**Exercise details:** Copy the lines below verbatim, starting at the first one and ending at the one containing "point(1135,70)", with both of those included.
--- Provided records ---
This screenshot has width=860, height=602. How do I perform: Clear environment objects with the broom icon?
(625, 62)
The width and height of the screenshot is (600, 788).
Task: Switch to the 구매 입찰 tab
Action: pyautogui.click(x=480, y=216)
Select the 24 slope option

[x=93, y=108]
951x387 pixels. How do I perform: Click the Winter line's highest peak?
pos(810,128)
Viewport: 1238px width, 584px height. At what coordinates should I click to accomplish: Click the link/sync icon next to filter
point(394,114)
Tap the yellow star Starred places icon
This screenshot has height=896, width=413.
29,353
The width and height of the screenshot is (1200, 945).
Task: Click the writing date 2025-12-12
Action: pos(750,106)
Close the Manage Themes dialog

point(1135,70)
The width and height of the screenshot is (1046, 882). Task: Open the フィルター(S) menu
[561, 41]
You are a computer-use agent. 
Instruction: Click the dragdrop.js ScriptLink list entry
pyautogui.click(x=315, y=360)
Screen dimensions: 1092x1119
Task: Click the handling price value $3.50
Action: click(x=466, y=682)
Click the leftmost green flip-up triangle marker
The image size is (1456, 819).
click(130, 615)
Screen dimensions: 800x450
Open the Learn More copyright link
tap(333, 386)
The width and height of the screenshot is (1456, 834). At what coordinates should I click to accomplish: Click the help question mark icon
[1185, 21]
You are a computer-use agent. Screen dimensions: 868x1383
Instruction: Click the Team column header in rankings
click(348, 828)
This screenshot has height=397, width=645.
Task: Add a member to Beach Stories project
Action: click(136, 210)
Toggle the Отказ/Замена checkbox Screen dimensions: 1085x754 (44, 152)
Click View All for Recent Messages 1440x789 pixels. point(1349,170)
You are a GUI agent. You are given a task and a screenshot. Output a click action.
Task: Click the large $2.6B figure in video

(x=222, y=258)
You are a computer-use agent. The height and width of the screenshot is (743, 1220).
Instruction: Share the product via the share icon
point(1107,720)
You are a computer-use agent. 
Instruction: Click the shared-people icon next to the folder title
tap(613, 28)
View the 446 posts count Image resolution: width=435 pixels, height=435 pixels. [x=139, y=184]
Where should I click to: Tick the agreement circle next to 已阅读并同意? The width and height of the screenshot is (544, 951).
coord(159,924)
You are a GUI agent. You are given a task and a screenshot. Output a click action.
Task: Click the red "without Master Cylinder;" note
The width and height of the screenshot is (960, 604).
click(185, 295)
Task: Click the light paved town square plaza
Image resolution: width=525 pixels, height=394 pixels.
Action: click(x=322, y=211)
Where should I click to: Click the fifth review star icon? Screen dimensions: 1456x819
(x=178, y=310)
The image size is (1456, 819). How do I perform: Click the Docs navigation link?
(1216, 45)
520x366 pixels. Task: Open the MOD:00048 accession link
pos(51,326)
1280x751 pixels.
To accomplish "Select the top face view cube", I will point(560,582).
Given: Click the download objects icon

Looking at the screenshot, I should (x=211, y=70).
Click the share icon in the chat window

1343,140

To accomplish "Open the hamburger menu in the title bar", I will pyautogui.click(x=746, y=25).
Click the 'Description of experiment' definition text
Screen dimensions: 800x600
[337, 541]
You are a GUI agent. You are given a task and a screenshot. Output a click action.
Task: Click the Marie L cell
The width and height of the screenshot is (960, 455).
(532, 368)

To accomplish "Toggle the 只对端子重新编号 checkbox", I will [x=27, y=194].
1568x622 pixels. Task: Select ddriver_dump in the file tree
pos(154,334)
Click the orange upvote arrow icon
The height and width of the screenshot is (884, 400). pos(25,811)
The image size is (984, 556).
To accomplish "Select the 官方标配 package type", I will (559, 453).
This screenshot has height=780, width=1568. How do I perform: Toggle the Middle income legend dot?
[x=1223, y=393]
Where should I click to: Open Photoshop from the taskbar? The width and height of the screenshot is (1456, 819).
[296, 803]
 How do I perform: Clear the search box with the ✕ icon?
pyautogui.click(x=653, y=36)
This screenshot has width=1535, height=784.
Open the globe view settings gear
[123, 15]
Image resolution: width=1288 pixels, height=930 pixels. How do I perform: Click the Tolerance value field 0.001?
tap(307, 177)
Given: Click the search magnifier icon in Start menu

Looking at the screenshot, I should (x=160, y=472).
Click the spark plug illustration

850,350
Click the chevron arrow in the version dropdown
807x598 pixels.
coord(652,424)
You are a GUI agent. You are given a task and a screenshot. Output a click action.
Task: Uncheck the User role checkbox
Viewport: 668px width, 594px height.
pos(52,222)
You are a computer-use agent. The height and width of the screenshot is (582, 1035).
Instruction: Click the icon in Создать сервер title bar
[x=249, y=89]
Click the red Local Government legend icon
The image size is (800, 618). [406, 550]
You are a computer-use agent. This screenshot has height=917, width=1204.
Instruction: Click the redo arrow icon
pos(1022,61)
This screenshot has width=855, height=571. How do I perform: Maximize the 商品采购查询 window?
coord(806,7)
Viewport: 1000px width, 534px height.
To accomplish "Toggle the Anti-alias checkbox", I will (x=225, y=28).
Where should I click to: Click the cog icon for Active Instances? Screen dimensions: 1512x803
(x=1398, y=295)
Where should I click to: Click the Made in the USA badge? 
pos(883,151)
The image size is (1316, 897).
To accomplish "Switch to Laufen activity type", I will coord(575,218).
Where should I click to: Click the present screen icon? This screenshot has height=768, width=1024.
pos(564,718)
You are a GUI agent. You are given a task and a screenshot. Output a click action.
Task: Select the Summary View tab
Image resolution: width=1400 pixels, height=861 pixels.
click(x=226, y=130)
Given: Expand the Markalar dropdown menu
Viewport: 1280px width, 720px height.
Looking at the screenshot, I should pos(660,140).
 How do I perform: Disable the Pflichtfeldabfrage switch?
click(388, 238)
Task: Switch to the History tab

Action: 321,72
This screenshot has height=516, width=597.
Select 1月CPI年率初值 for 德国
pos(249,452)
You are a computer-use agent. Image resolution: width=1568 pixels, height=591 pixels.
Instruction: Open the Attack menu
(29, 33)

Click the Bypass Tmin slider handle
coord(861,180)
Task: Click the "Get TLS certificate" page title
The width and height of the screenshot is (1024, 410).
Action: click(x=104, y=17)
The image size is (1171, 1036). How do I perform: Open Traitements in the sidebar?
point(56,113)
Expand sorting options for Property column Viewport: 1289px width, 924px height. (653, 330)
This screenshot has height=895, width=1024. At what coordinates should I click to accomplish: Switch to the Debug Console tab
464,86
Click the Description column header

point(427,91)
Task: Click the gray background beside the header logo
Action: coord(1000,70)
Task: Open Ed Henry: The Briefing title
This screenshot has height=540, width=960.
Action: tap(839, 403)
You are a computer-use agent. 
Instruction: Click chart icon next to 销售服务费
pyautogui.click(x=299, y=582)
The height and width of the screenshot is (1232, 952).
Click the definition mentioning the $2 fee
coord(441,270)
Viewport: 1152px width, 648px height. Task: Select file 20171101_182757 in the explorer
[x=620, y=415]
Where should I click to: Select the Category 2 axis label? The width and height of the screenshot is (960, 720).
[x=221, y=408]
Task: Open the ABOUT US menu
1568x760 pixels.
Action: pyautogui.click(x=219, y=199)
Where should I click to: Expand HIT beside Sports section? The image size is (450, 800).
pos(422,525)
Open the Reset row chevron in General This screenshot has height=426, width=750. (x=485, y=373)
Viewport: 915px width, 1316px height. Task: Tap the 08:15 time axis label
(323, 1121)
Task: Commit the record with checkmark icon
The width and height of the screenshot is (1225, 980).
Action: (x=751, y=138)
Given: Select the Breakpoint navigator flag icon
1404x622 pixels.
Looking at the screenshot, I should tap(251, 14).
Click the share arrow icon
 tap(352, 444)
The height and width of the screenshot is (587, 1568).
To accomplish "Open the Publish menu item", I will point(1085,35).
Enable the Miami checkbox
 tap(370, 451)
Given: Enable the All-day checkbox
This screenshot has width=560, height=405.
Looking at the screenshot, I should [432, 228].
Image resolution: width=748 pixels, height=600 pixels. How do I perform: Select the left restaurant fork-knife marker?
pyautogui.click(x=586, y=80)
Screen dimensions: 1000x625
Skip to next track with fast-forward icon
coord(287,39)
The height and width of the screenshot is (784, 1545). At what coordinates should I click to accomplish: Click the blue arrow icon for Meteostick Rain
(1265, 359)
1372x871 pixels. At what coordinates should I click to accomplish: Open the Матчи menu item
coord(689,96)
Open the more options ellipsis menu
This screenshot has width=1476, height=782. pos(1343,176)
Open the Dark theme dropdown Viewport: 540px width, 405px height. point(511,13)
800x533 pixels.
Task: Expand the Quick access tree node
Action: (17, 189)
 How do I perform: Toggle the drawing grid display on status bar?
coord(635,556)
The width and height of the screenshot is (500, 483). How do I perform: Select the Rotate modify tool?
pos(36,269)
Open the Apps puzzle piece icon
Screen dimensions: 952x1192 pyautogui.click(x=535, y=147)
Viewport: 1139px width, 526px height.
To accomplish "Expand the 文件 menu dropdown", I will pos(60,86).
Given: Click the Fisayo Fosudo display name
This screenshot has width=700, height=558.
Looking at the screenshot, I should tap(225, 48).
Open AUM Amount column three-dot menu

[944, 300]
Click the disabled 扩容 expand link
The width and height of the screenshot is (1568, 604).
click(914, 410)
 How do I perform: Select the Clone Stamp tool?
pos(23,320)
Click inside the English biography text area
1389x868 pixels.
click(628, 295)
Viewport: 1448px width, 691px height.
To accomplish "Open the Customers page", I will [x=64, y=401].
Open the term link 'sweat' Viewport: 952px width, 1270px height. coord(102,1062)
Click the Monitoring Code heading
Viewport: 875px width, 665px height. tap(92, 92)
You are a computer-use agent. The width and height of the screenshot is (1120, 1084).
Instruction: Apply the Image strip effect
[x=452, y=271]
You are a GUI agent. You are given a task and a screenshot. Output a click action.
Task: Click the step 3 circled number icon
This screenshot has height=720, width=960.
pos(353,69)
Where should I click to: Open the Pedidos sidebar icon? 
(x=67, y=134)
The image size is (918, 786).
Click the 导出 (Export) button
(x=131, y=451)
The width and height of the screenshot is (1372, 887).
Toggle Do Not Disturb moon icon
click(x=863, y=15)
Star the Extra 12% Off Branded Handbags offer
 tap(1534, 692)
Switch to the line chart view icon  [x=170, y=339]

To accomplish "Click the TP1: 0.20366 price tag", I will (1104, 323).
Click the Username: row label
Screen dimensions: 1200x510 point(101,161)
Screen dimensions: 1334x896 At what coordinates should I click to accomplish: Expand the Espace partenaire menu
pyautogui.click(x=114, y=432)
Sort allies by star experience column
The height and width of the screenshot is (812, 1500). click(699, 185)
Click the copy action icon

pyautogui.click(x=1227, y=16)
---
**Exercise solution:**
This screenshot has width=860, height=602. How do I perform: Clear environment objects with the broom icon?
(625, 62)
The width and height of the screenshot is (600, 788).
Task: Switch to the 구매 입찰 tab
Action: pyautogui.click(x=480, y=216)
Select the 24 slope option

[x=93, y=108]
951x387 pixels. How do I perform: Click the Winter line's highest peak?
pos(810,128)
Viewport: 1238px width, 584px height. At what coordinates should I click to accomplish: Click the link/sync icon next to filter
point(394,114)
Tap the yellow star Starred places icon
This screenshot has height=896, width=413.
29,353
The width and height of the screenshot is (1200, 945).
Task: Click the writing date 2025-12-12
Action: pos(750,106)
Close the Manage Themes dialog

point(1135,70)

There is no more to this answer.